After lunch, we looked at the kitties next door at Petsmart and then drove back to our neck of the woods to pick up some odds and ends at Sam's. I spotted a really nice area of bluebonnets on the way home, so I am planning to take Colin back there tomorrow for some pictures. I have been keeping my eyes peeled for the perfect spot to get the famed "baby in the bluebonnets" picture and I think this area will work great as there is a good spot to park nearby. Jer was laughing...he said that is a very "Texan" thing to do...park on the side of the road to take pictures in the wildflowers. I told him that it was indeed, so get on board! :-)

Yesterday, I took Colin up to my old office to say hello to everyone. I had been meaning to do that forever, so I decided to go ahead and get it done. Jer works for the same company, so Colin got to visit Daddy at work also. He was so adorable saying hello to everyone, although he tired out very quickly and was hiding his face in my neck to let me know it was time to go. I never get tired of that, I must say!! It was strange being at my old office watching everyone carrying on without me. It reminded me how lucky I am to be home with Colin. I would much prefer to be exhausted from taking care of my sweet baby than to be worn out from spending all my time at work.
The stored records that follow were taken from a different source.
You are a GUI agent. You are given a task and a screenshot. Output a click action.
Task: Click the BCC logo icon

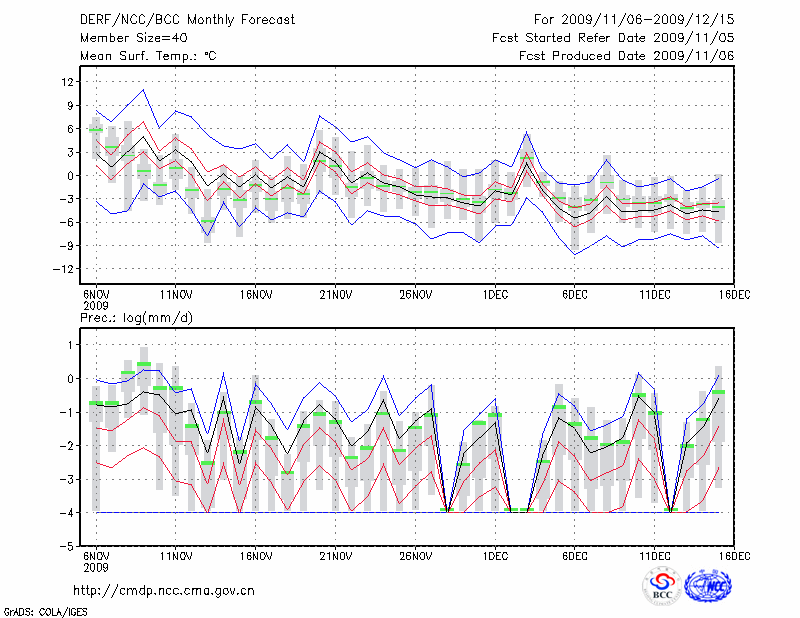pos(661,585)
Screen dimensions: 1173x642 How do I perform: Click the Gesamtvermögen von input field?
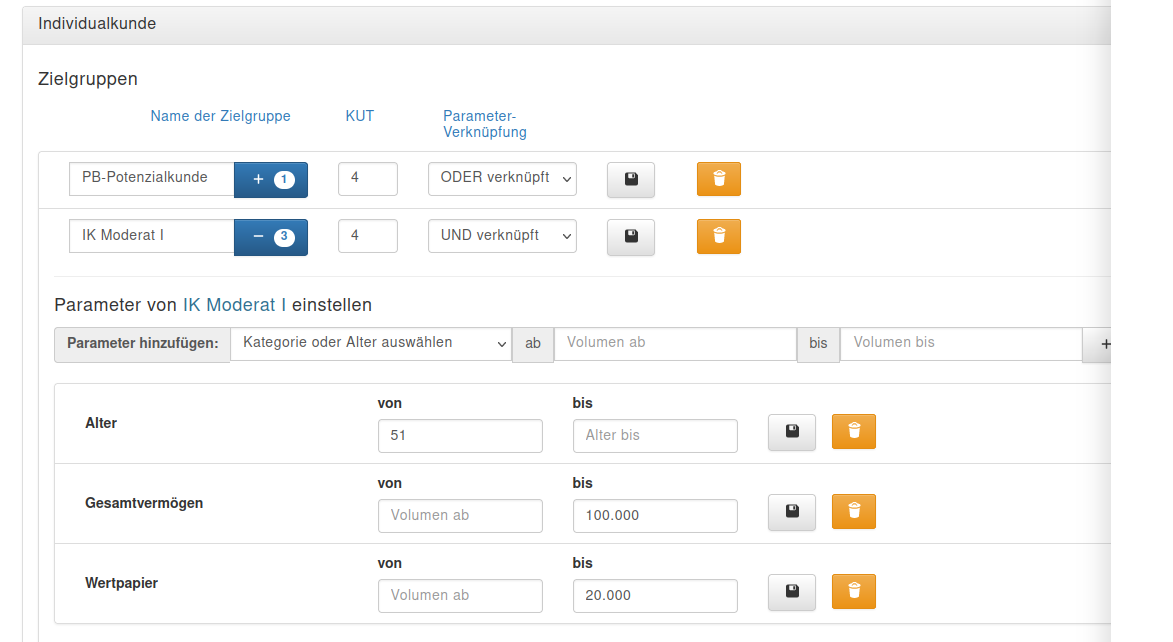pos(460,516)

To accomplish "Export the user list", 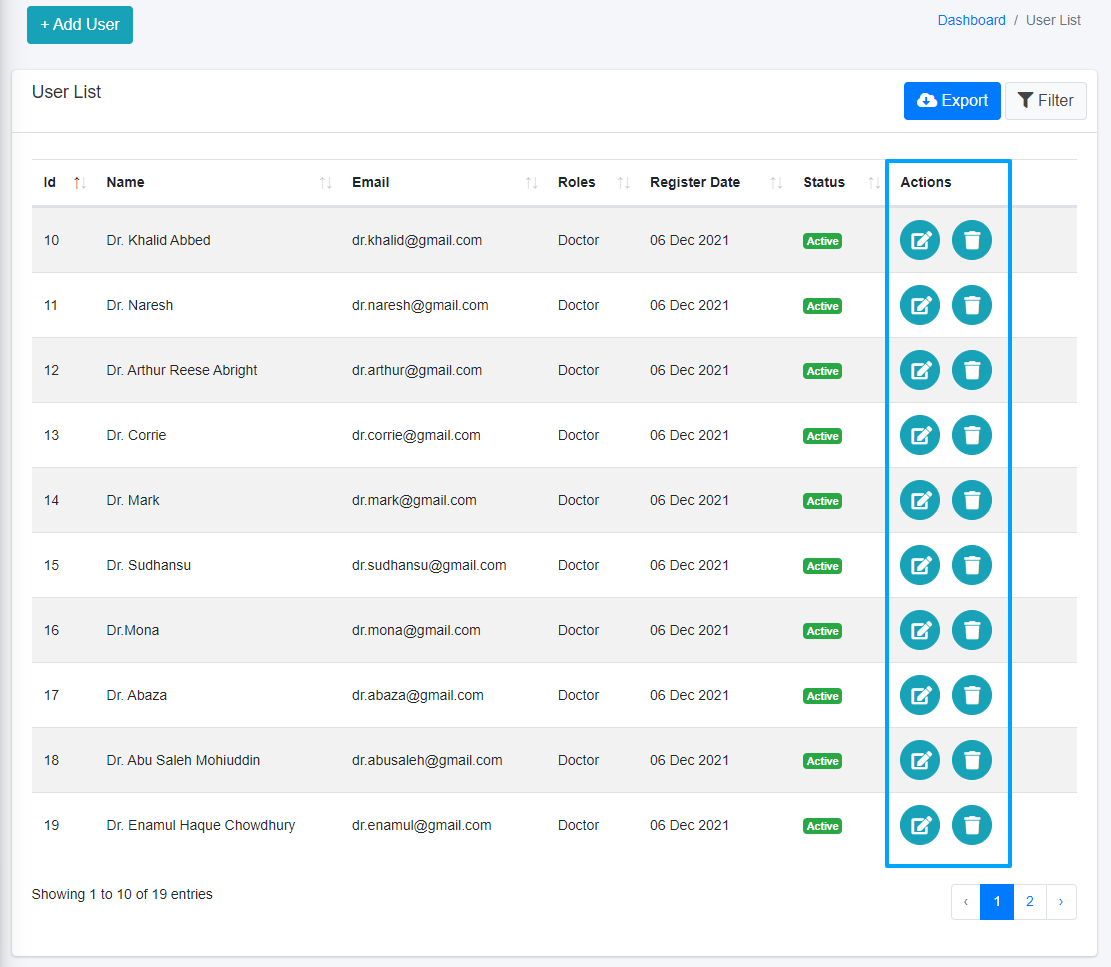I will (x=952, y=101).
Now I just need to hurry up and invent something so that I never have to go back to work. :-)

Thursday, April 3, 2008

A Day of Firsts!

Well, here is the first video of Colin that I have ever posted on the blog for your viewing pleasure. :-) I had to grab the camera today because Colin decided that he was not satisfied with walking around the kitchen and decided to go explore the house. When I first put him in the walker, he would just rock in one place. My how times have changed! In fact, Colin pulled himself to a standing position all by himself for the first time today! We were playing in the office and I have a little table sitting on the floor. Sure enough, he planted his little hands on it and pulled himself up. I did not have time to get misty about it because he immediately fell down. I had to jump in and distract him quickly so that he would not scream. It worked and he went right back to trying to pull himself up. In the matter of mere hours today, my world has changed again. I won't be able to take my eyes off him now unless he is restrained in the walker or exersaucer. I would walk all around the house while he played on the floor with his toys, but I see now that he could pull up on something and fall down within a second! So there goes that! I can't believe how fast time is flying by me. Also, I noticed a second tooth popped in overnight right beside the first one on the bottom. Sure enough, that would explain the horrible week of sleep and Colin staying up all night the other day. I am starting to get this figured out. Now just...um...30 more teeth? :-)

First Bubble Bath


Okay, so I just got this off my camera from our bath tonight. Oh, the cuteness! This was Colin's first bubble bath! :-)

Wednesday, April 2, 2008

No "Crying It Out" in this house!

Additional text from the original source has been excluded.